#### [Data]

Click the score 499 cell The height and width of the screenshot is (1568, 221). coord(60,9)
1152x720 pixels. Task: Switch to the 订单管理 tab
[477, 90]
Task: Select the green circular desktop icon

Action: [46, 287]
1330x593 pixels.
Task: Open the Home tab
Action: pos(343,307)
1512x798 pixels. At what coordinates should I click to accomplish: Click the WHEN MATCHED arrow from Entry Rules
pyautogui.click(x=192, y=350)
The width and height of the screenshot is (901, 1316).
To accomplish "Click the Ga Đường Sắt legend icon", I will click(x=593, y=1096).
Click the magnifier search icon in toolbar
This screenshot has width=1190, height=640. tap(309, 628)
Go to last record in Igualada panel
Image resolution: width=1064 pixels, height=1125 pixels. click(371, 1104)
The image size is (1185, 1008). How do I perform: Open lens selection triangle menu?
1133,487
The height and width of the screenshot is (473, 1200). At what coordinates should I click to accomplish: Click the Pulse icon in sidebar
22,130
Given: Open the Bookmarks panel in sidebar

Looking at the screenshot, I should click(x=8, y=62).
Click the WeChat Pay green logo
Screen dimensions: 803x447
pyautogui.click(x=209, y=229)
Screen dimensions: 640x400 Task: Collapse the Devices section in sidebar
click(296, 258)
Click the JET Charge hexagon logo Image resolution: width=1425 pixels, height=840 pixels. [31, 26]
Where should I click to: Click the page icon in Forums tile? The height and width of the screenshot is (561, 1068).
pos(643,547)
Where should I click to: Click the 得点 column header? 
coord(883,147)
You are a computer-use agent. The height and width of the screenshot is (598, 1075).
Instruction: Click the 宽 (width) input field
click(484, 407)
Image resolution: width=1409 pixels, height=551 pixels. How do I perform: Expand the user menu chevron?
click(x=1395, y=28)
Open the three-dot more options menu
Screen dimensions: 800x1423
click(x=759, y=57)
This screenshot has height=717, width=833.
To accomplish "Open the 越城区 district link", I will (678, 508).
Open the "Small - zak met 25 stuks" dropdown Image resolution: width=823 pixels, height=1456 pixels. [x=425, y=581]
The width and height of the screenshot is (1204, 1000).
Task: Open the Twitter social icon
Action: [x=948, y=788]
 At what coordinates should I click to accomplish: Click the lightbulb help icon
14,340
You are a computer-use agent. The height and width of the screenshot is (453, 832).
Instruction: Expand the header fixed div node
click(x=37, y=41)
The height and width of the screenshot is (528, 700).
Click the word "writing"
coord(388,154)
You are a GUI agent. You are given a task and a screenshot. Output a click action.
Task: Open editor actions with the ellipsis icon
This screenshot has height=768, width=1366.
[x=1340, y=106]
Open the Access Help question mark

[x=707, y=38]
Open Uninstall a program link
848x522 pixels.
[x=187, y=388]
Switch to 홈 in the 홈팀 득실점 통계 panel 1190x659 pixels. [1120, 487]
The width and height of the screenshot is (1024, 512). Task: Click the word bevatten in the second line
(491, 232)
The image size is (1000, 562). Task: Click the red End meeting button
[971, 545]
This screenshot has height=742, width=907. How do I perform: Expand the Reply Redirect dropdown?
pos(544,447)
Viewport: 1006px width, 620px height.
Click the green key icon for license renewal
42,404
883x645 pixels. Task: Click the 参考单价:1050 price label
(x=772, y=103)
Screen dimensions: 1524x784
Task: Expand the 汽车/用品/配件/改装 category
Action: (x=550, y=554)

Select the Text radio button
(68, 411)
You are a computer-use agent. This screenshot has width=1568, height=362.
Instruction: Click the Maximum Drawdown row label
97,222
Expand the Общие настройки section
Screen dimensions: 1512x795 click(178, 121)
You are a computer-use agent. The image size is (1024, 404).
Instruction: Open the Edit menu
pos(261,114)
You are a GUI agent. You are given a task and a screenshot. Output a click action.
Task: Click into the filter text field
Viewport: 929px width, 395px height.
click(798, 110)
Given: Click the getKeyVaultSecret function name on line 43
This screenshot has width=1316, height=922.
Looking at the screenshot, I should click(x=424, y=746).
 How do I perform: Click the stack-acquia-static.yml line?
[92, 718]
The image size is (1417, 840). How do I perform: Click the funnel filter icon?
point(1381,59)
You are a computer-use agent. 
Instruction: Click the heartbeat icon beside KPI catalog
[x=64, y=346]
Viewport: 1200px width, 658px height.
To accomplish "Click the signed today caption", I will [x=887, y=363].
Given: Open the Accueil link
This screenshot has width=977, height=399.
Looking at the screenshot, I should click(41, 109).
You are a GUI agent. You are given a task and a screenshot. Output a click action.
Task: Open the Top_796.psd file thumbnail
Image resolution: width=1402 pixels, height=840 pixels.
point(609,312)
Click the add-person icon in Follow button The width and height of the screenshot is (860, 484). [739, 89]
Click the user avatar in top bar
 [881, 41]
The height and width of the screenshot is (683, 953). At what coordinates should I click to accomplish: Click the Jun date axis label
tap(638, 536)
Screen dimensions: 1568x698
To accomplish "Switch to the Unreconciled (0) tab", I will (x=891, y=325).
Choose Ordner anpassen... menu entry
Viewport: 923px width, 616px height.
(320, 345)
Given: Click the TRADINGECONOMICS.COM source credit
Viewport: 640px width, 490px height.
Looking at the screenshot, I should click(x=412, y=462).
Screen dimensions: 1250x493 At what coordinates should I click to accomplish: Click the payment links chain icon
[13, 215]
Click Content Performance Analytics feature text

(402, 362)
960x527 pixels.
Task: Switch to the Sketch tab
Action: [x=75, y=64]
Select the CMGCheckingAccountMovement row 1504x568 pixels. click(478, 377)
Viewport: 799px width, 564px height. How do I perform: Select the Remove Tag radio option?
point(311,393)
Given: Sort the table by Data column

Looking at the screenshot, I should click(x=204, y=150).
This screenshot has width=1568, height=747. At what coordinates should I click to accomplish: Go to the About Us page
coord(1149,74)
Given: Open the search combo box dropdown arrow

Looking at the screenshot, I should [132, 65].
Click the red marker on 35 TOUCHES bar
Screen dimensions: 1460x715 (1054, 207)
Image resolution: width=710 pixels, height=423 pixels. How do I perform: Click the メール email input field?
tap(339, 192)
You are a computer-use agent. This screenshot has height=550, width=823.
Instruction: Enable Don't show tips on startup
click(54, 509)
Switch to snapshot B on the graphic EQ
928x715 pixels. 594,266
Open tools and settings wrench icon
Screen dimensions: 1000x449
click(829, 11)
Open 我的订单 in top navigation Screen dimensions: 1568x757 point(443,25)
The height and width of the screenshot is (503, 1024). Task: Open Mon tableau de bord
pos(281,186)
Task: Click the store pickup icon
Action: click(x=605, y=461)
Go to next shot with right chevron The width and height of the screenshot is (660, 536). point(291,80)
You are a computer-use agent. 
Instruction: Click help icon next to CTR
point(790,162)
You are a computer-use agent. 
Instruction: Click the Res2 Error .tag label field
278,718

#### [What you are asked to do]
All of the data above is to be given again, word for word.

#### [Task result]
Click the score 499 cell The height and width of the screenshot is (1568, 221). coord(60,9)
1152x720 pixels. Task: Switch to the 订单管理 tab
[477, 90]
Task: Select the green circular desktop icon

Action: [46, 287]
1330x593 pixels.
Task: Open the Home tab
Action: pos(343,307)
1512x798 pixels. At what coordinates should I click to accomplish: Click the WHEN MATCHED arrow from Entry Rules
pyautogui.click(x=192, y=350)
The width and height of the screenshot is (901, 1316).
To accomplish "Click the Ga Đường Sắt legend icon", I will click(x=593, y=1096).
Click the magnifier search icon in toolbar
This screenshot has width=1190, height=640. tap(309, 628)
Go to last record in Igualada panel
Image resolution: width=1064 pixels, height=1125 pixels. click(371, 1104)
The image size is (1185, 1008). How do I perform: Open lens selection triangle menu?
1133,487
The height and width of the screenshot is (473, 1200). At what coordinates should I click to accomplish: Click the Pulse icon in sidebar
22,130
Given: Open the Bookmarks panel in sidebar

Looking at the screenshot, I should click(x=8, y=62).
Click the WeChat Pay green logo
Screen dimensions: 803x447
pyautogui.click(x=209, y=229)
Screen dimensions: 640x400 Task: Collapse the Devices section in sidebar
click(296, 258)
Click the JET Charge hexagon logo Image resolution: width=1425 pixels, height=840 pixels. [31, 26]
Where should I click to: Click the page icon in Forums tile? The height and width of the screenshot is (561, 1068).
pos(643,547)
Where should I click to: Click the 得点 column header? 
coord(883,147)
You are a computer-use agent. The height and width of the screenshot is (598, 1075).
Instruction: Click the 宽 (width) input field
click(484, 407)
Image resolution: width=1409 pixels, height=551 pixels. How do I perform: Expand the user menu chevron?
click(x=1395, y=28)
Open the three-dot more options menu
Screen dimensions: 800x1423
click(x=759, y=57)
This screenshot has height=717, width=833.
To accomplish "Open the 越城区 district link", I will (678, 508).
Open the "Small - zak met 25 stuks" dropdown Image resolution: width=823 pixels, height=1456 pixels. [x=425, y=581]
The width and height of the screenshot is (1204, 1000).
Task: Open the Twitter social icon
Action: [x=948, y=788]
 At what coordinates should I click to accomplish: Click the lightbulb help icon
14,340
You are a computer-use agent. The height and width of the screenshot is (453, 832).
Instruction: Expand the header fixed div node
click(x=37, y=41)
The height and width of the screenshot is (528, 700).
Click the word "writing"
coord(388,154)
You are a GUI agent. You are given a task and a screenshot. Output a click action.
Task: Open editor actions with the ellipsis icon
This screenshot has height=768, width=1366.
[x=1340, y=106]
Open the Access Help question mark

[x=707, y=38]
Open Uninstall a program link
848x522 pixels.
[x=187, y=388]
Switch to 홈 in the 홈팀 득실점 통계 panel 1190x659 pixels. [1120, 487]
The width and height of the screenshot is (1024, 512). Task: Click the word bevatten in the second line
(491, 232)
The image size is (1000, 562). Task: Click the red End meeting button
[971, 545]
This screenshot has height=742, width=907. How do I perform: Expand the Reply Redirect dropdown?
pos(544,447)
Viewport: 1006px width, 620px height.
Click the green key icon for license renewal
42,404
883x645 pixels. Task: Click the 参考单价:1050 price label
(x=772, y=103)
Screen dimensions: 1524x784
Task: Expand the 汽车/用品/配件/改装 category
Action: (x=550, y=554)

Select the Text radio button
(68, 411)
You are a computer-use agent. This screenshot has width=1568, height=362.
Instruction: Click the Maximum Drawdown row label
97,222
Expand the Общие настройки section
Screen dimensions: 1512x795 click(178, 121)
You are a computer-use agent. The image size is (1024, 404).
Instruction: Open the Edit menu
pos(261,114)
You are a GUI agent. You are given a task and a screenshot. Output a click action.
Task: Click into the filter text field
Viewport: 929px width, 395px height.
click(798, 110)
Given: Click the getKeyVaultSecret function name on line 43
This screenshot has width=1316, height=922.
Looking at the screenshot, I should click(x=424, y=746).
 How do I perform: Click the stack-acquia-static.yml line?
[92, 718]
The image size is (1417, 840). How do I perform: Click the funnel filter icon?
point(1381,59)
You are a computer-use agent. 
Instruction: Click the heartbeat icon beside KPI catalog
[x=64, y=346]
Viewport: 1200px width, 658px height.
To accomplish "Click the signed today caption", I will [x=887, y=363].
Given: Open the Accueil link
This screenshot has width=977, height=399.
Looking at the screenshot, I should click(41, 109).
You are a GUI agent. You are given a task and a screenshot. Output a click action.
Task: Open the Top_796.psd file thumbnail
Image resolution: width=1402 pixels, height=840 pixels.
point(609,312)
Click the add-person icon in Follow button The width and height of the screenshot is (860, 484). [739, 89]
Click the user avatar in top bar
 [881, 41]
The height and width of the screenshot is (683, 953). At what coordinates should I click to accomplish: Click the Jun date axis label
tap(638, 536)
Screen dimensions: 1568x698
To accomplish "Switch to the Unreconciled (0) tab", I will (x=891, y=325).
Choose Ordner anpassen... menu entry
Viewport: 923px width, 616px height.
(320, 345)
Given: Click the TRADINGECONOMICS.COM source credit
Viewport: 640px width, 490px height.
Looking at the screenshot, I should click(x=412, y=462).
Screen dimensions: 1250x493 At what coordinates should I click to accomplish: Click the payment links chain icon
[13, 215]
Click Content Performance Analytics feature text

(402, 362)
960x527 pixels.
Task: Switch to the Sketch tab
Action: [x=75, y=64]
Select the CMGCheckingAccountMovement row 1504x568 pixels. click(478, 377)
Viewport: 799px width, 564px height. How do I perform: Select the Remove Tag radio option?
point(311,393)
Given: Sort the table by Data column

Looking at the screenshot, I should click(x=204, y=150).
This screenshot has width=1568, height=747. At what coordinates should I click to accomplish: Go to the About Us page
coord(1149,74)
Given: Open the search combo box dropdown arrow

Looking at the screenshot, I should [132, 65].
Click the red marker on 35 TOUCHES bar
Screen dimensions: 1460x715 (1054, 207)
Image resolution: width=710 pixels, height=423 pixels. How do I perform: Click the メール email input field?
tap(339, 192)
You are a computer-use agent. This screenshot has height=550, width=823.
Instruction: Enable Don't show tips on startup
click(54, 509)
Switch to snapshot B on the graphic EQ
928x715 pixels. 594,266
Open tools and settings wrench icon
Screen dimensions: 1000x449
click(829, 11)
Open 我的订单 in top navigation Screen dimensions: 1568x757 point(443,25)
The height and width of the screenshot is (503, 1024). Task: Open Mon tableau de bord
pos(281,186)
Task: Click the store pickup icon
Action: click(x=605, y=461)
Go to next shot with right chevron The width and height of the screenshot is (660, 536). point(291,80)
You are a computer-use agent. 
Instruction: Click help icon next to CTR
point(790,162)
You are a computer-use agent. 
Instruction: Click the Res2 Error .tag label field
278,718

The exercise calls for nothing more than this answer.